▶ [AIM OF THE EXERCISE]: Can you quote the rows starting at the line that contains "Image resolution: width=1920 pixels, height=1080 pixels. What" and ending at the line that contains "In order to click on SEKTION", both included, and nothing else?

▶ [Word and element location records]:
+ + + +

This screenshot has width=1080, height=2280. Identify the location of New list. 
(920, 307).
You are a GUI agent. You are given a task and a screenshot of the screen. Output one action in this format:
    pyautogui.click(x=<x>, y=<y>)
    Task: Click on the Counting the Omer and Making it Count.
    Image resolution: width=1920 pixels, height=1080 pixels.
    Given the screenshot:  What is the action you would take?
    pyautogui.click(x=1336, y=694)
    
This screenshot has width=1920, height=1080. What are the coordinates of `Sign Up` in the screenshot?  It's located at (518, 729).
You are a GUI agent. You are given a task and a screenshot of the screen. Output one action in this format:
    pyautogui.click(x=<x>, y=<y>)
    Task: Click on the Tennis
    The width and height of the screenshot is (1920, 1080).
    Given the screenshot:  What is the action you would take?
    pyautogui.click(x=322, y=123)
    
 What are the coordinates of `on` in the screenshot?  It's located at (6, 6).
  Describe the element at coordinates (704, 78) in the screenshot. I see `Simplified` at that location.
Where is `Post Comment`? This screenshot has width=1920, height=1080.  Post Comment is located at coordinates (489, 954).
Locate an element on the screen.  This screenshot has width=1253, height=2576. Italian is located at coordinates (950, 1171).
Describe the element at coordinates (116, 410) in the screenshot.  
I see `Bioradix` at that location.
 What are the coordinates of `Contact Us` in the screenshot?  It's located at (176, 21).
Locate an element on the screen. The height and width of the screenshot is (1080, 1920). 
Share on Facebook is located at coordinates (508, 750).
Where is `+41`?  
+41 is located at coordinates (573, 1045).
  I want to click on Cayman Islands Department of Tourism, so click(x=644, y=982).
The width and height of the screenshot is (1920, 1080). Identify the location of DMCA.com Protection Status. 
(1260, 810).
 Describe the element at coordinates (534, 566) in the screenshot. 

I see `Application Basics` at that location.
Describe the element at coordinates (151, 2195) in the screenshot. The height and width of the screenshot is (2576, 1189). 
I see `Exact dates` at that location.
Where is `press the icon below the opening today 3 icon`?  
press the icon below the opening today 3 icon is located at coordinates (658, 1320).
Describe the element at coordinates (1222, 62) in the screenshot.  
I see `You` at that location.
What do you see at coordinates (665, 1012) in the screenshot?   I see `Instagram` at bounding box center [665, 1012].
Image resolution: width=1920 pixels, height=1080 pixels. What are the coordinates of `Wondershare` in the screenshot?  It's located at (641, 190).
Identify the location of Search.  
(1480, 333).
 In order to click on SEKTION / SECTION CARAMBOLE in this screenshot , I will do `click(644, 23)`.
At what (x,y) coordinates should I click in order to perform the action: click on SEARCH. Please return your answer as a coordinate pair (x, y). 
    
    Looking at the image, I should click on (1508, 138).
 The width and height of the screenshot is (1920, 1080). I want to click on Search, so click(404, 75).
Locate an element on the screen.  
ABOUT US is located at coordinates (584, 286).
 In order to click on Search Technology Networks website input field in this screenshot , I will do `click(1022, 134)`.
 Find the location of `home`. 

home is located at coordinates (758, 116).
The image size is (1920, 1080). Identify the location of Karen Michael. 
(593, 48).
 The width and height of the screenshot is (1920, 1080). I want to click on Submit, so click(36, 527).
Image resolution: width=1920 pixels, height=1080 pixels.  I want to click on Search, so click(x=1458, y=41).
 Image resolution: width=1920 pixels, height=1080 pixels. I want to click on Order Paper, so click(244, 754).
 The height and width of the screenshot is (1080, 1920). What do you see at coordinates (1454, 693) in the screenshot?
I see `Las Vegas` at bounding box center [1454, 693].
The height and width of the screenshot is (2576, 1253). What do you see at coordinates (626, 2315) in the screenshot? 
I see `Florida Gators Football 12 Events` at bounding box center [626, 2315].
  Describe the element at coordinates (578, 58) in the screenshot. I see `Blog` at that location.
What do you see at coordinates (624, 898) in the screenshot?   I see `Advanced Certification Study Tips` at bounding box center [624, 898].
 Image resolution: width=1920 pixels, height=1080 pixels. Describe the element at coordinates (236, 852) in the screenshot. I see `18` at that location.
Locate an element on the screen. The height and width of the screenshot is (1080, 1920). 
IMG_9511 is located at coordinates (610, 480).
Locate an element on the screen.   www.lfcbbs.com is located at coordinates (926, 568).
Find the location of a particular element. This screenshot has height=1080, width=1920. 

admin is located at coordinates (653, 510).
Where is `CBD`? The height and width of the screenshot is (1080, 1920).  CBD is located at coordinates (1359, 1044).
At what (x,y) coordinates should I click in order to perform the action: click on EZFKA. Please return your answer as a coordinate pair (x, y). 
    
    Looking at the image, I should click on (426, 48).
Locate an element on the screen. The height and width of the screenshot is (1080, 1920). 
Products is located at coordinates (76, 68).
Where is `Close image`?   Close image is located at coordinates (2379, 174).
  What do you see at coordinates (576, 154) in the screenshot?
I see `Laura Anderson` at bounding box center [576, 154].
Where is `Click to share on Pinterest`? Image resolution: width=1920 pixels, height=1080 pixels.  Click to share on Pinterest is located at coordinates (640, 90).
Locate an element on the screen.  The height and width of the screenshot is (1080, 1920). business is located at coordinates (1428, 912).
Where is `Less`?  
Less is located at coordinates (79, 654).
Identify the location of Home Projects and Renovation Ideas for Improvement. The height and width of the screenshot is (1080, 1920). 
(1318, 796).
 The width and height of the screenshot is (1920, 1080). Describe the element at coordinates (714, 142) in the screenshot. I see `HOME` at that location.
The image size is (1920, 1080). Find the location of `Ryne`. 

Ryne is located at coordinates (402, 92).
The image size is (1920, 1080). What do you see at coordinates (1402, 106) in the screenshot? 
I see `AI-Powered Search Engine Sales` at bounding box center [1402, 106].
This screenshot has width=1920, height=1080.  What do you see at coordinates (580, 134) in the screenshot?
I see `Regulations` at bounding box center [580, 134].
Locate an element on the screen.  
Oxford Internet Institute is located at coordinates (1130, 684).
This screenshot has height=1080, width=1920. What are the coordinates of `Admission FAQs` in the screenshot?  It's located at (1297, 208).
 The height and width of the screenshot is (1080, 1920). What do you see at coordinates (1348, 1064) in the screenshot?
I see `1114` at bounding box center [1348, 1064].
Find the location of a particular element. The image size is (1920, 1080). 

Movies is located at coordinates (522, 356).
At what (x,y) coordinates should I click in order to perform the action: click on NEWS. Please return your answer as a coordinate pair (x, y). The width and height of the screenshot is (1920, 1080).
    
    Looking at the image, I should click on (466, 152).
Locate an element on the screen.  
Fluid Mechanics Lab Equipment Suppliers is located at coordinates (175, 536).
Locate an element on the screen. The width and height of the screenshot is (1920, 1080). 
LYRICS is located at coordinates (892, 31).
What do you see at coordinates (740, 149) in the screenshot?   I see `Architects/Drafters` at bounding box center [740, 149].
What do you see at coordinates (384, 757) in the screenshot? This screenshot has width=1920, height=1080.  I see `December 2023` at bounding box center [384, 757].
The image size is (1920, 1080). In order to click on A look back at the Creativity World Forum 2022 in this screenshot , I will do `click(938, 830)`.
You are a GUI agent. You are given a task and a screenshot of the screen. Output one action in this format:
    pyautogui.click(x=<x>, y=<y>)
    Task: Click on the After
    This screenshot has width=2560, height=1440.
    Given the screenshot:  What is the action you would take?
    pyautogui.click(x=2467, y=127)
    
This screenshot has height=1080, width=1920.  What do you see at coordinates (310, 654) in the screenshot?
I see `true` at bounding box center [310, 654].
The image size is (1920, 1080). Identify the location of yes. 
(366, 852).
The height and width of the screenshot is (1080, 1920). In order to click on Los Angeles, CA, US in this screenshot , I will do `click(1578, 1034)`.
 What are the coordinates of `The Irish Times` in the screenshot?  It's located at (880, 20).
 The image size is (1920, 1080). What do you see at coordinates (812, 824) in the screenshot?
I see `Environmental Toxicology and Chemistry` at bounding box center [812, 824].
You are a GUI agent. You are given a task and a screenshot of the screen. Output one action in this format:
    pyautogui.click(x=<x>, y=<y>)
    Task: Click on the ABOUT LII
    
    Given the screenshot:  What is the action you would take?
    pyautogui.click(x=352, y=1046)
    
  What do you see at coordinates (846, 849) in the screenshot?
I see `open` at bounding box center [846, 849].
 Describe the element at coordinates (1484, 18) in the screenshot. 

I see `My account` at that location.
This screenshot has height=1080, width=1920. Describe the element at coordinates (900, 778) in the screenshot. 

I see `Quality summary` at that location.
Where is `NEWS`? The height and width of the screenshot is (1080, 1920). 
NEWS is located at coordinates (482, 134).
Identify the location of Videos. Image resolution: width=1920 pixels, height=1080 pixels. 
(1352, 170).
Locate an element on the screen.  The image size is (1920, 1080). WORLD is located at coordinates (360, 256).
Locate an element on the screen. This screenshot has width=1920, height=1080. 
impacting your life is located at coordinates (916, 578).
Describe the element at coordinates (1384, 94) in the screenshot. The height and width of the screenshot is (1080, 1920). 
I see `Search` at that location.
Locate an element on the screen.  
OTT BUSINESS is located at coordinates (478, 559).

+ + + +

▶ [WORKED ANSWER]:
Image resolution: width=1920 pixels, height=1080 pixels. What are the coordinates of `Wondershare` in the screenshot?  It's located at (641, 190).
Identify the location of Search.  
(1480, 333).
 In order to click on SEKTION / SECTION CARAMBOLE in this screenshot , I will do `click(644, 23)`.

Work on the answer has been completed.